Aber auch an anderen Instituten wird unter Hochdruck geforscht - zu verlockend sind die Vorteile des "schwarzen Wunderwerkstoffs". Karbon wiegt bei vergleichbaren Bauteilen nur die Hälfte von Stahl und 30 Prozent weniger als Aluminium. Dank des geringeren Gewichts braucht ein E-Auto weniger Batterien für die gleiche Reichweite - was das Gewicht zusätzlich reduziert. Zudem sind Lithium-Ionen-Zellen extrem teuer. Das eingesparte Geld kompensiert zum Teil die aufwendigere Fertigung der Karosserie.

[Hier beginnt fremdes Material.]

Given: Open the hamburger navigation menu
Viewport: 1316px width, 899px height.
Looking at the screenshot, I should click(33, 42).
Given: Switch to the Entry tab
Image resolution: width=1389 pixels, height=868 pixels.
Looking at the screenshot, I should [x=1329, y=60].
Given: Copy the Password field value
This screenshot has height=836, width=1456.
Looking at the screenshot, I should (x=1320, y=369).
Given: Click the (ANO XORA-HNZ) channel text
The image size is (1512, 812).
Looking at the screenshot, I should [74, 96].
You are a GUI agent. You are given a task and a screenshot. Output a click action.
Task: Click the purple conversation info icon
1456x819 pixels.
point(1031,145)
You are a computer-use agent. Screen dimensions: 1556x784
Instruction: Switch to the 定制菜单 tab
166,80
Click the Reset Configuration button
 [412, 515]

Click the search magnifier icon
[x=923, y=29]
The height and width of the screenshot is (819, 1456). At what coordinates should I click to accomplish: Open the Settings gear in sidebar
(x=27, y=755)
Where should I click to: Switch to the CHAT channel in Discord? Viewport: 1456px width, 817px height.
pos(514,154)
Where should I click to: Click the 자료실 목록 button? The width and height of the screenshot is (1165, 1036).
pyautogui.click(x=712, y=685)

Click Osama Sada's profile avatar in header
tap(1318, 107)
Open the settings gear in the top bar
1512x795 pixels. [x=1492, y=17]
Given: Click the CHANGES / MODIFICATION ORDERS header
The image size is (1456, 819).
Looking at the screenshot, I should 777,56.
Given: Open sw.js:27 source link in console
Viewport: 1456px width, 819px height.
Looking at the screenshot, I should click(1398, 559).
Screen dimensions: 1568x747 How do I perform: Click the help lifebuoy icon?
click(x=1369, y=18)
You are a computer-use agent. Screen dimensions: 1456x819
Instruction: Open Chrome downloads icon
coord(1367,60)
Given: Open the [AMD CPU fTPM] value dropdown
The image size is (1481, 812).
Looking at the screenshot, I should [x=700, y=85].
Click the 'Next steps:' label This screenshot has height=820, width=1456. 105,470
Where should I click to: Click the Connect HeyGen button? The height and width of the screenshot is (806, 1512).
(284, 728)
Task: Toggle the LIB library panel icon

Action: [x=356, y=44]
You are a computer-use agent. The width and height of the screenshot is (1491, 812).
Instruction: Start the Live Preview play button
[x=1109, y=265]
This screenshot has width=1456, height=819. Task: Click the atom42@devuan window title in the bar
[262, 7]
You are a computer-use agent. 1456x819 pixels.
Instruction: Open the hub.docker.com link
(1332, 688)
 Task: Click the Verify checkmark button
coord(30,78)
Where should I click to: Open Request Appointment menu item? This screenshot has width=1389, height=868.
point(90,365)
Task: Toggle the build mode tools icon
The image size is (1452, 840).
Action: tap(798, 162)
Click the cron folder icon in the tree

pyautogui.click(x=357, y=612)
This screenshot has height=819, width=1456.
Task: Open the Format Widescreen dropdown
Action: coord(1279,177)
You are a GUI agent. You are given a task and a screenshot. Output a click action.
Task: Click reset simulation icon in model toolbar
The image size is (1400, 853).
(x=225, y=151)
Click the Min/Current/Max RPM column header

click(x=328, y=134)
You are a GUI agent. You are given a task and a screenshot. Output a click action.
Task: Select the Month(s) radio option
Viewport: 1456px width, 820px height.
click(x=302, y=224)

Aber nicht nur E-Mobile werden von dem neuen Werkstoff profitieren: "Für die Karosserie eines BMW X5 sind 800 Roboter im Einsatz, die 350 Bauteile zusammenschweißen. Dagegen besteht die Passagierzelle des i3 lediglich aus 30 Teilen, die in Leipzig miteinander verklebt werden", sagt Jörg Pohlmann. Er leitet die Faserfabrik in Moses Lake. Wenn Ende dieses Jahres der erste i3 vom Band rollt, wird dies ein riesiger Schritt für BMW sein. Bewährt sich die neue Fahrzeugarchitektur, steht ihr eine glänzende Zukunft bei herkömmlichen Modellen bevor. Das Karbonzeitalter dürfte die Branche dann ebenso radikal verändern wie die E-Mobilität.